O acesso direto online, potenciando a compra imediata após a descoberta do livro, tem aqui também “um papel muito importante”, razão por que “a dimensão do livro em inglês vendido fora do painel Gfk é bastante significativa”, observou o responsável.
Outro fator a considerar é o preço, já que, por norma, os livros editados no Reino Unido ou Estados Unidos “têm tiragens infinitamente superiores, porque cobrem mercados internos gigantescos, mas também contam com este efeito de exportação para outros países”.
Isto “cria uma enorme economia de escala, permitindo preços mais baixos e que, pela vastidão do mercado global que cobrem, são logo lançados em vários formatos, com preços diferentes, sempre significantemente mais baixos do que as edições portuguesas”.
Além disso, o tempo que vai da edição original à edição portuguesa — que considera os tempos de tradução, revisão e distribuição — é o suficiente para justificar que alguns leitores prefiram comprar o original, em vez de esperarem pela edição em português.
Perante este cenário, “os editores portugueses estão bastante preocupados“, verificando-se já muitos títulos em que a edição portuguesa tem menores vendas do que a mesma edição em inglês, o que põe em risco “a viabilidade de muitos projetos editoriais”, alertou o presidente da APEL.
A situação assume um caráter ainda mais preocupante, se se atender ao facto de que, “na sua esmagadora maioria”, os leitores portugueses preferem a edição portuguesa à original, se estiver disponível com o mesmo imediatismo e com preços parecidos, acrescentou.
No entanto, relativamente ao preço, Pedro Sobral explicou que “os editores portugueses não têm muito como combater”, porque se trata de uma economia de escala com a qual é completamente impossível concorrer ou igualar a do mercado em língua inglesa.

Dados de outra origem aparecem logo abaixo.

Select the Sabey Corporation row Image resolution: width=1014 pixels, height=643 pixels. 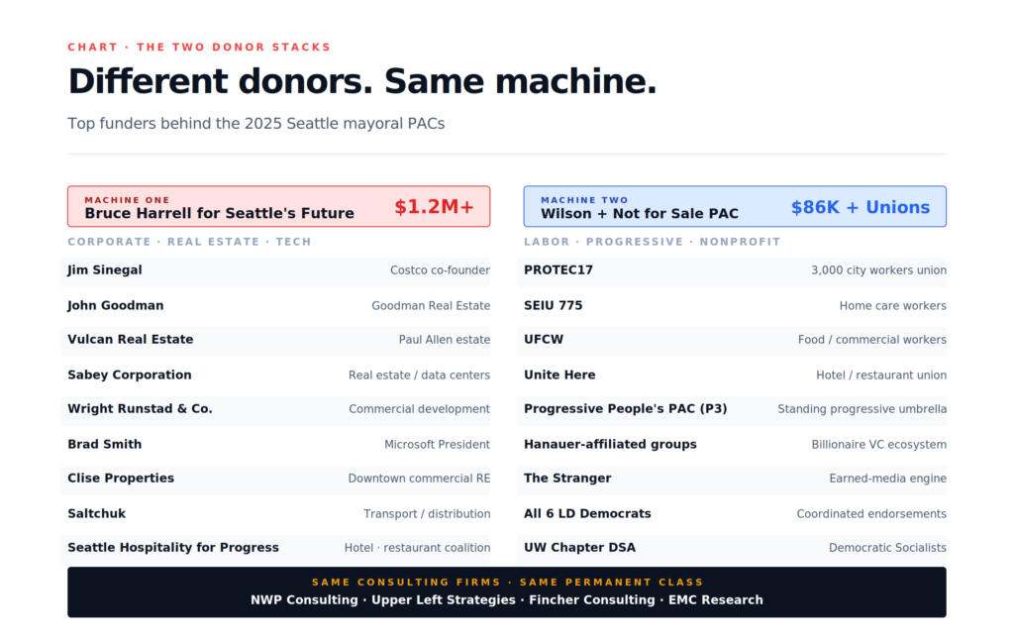coord(275,375)
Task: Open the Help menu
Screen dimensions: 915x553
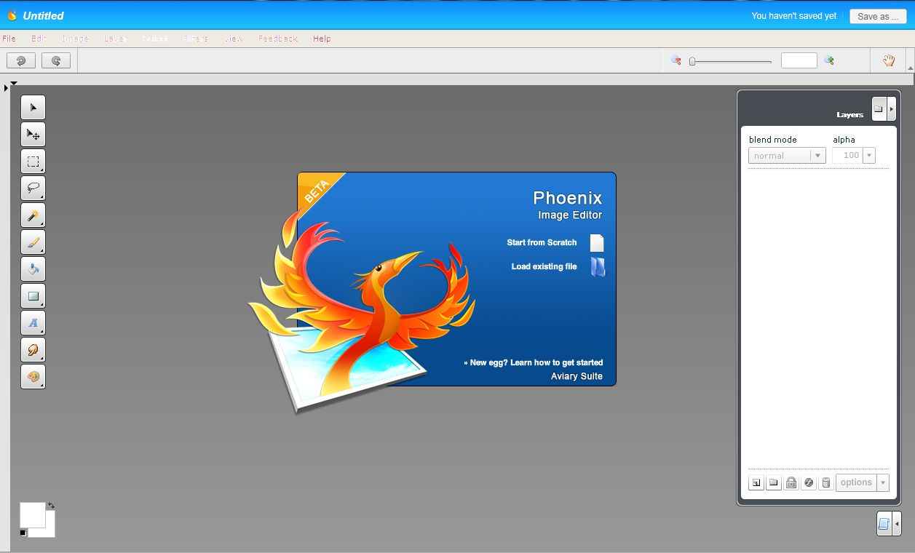Action: tap(321, 39)
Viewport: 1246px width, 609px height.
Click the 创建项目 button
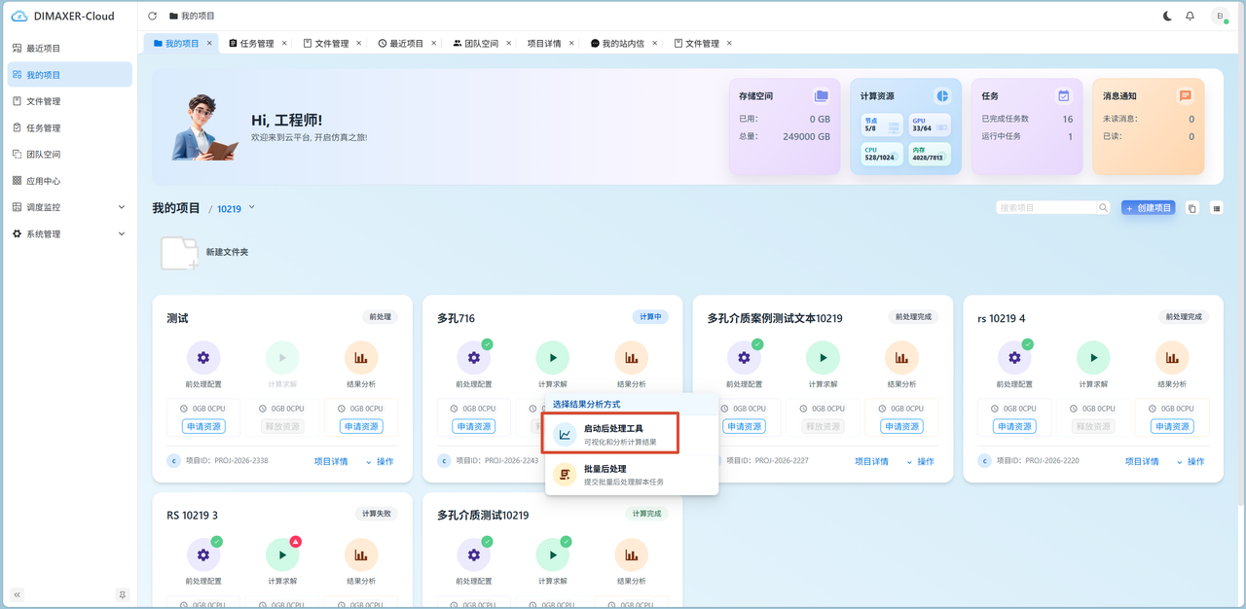click(1148, 208)
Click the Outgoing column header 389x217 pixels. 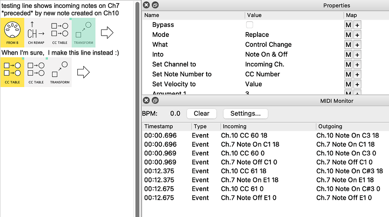[x=352, y=126]
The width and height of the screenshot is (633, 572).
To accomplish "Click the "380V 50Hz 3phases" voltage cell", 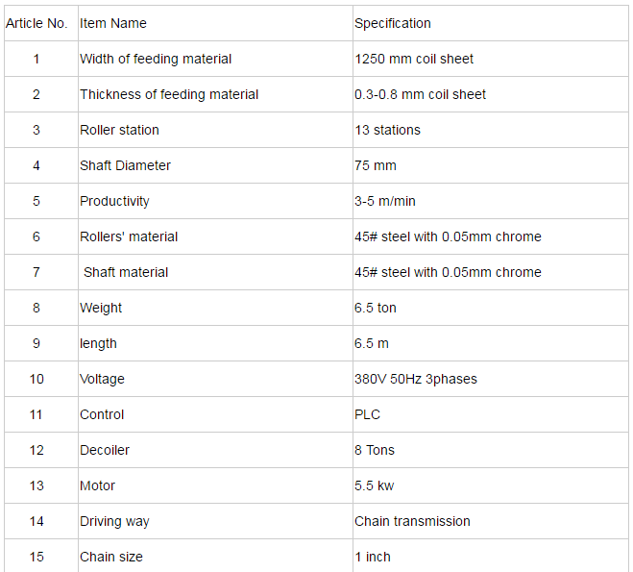I will tap(415, 379).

“Naturalmente que os editores têm trabalhado afincadamente no encurtamento entre a versão original e a portuguesa para fechar este ‘gap’ e assim perder o menor número de leitores possíveis, mas é preciso muito mais, dado este quadro bastante preocupante”, afirmou.
Acresce a isto que “‘players’ globais como a Amazon não cumprem a Lei do Preço Fixo, concorrendo deslealmente com os livreiros e livreiros ‘online’ portugueses, e, dada a reduzida dimensão do mercado, é preciso tomar medidas até na Lei do Preço Fixo como aconteceu já em países como a França”, acrescentou.
Reconhecendo que é “muito positivo” haver em Portugal novas gerações com um tão absoluto domínio da língua inglesa, Pedro Sobral alertou, no entanto, para a possibilidade de a língua portuguesa estar perante “um desafio muito importante no seu futuro” e defendeu que a defesa da língua portuguesa deve ser prioridade, apoiando os escritores, editores e livreiros portugueses.
“Se naturalmente há que continuar a apostar no inglês quer na escola, quer no ensino superior, quer na existência de livros em inglês, também é verdade que é preciso criar políticas públicas de defesa e promoção da língua portuguesa, apoio aos escritores, editores e livreiros portugueses e, acima de tudo, ao livro em português”, considerou.